**DIRECTIONS FOR THIS TASK**
Although the entries contain pictures, only their text goes into the copy, set down exactly.

**Screenshot grounding data**
>>>>>
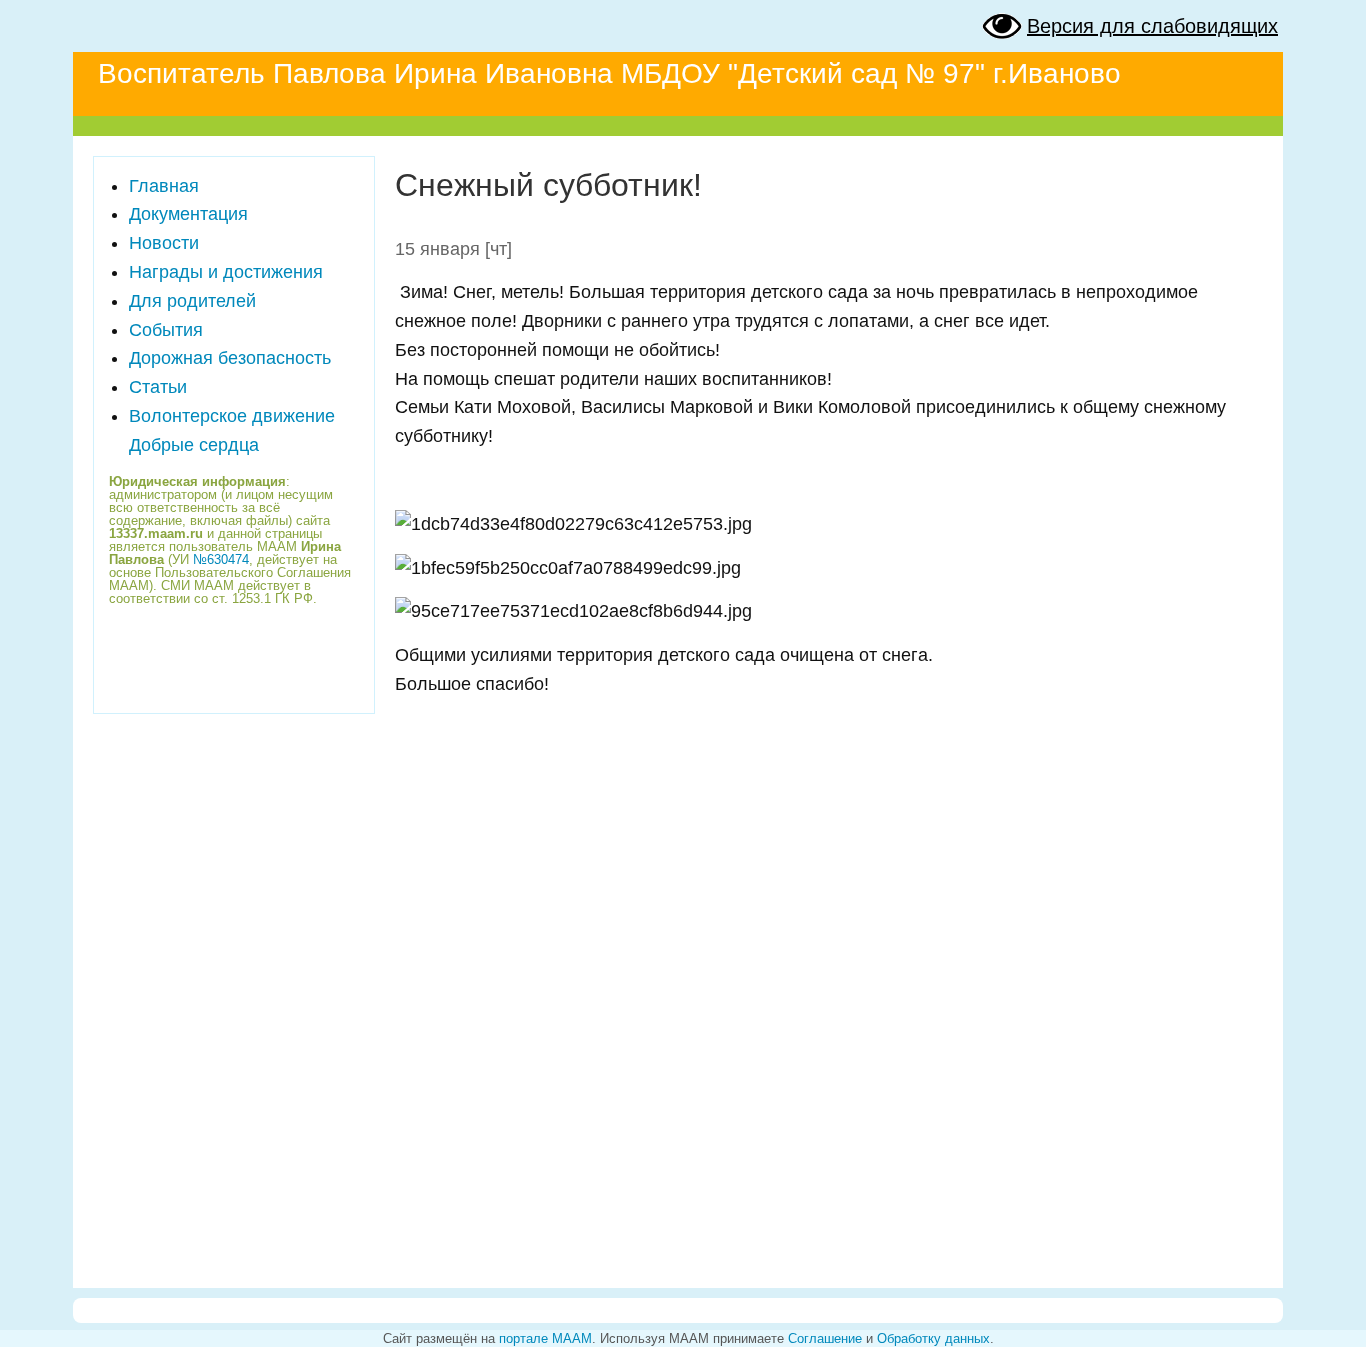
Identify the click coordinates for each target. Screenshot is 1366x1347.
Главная (164, 186)
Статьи (158, 387)
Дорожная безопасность (230, 358)
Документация (188, 214)
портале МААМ (545, 1338)
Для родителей (192, 301)
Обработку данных (933, 1338)
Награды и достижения (226, 272)
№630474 (221, 559)
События (166, 330)
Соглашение (825, 1338)
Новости (164, 243)
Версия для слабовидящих (1152, 26)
<<<<<
**SOLUTION TO THE EXERCISE**
Identify the click coordinates for each target. Screenshot is 1366x1347.
Главная (164, 186)
Статьи (158, 387)
Дорожная безопасность (230, 358)
Документация (188, 214)
портале МААМ (545, 1338)
Для родителей (192, 301)
Обработку данных (933, 1338)
Награды и достижения (226, 272)
№630474 (221, 559)
События (166, 330)
Соглашение (825, 1338)
Новости (164, 243)
Версия для слабовидящих (1152, 26)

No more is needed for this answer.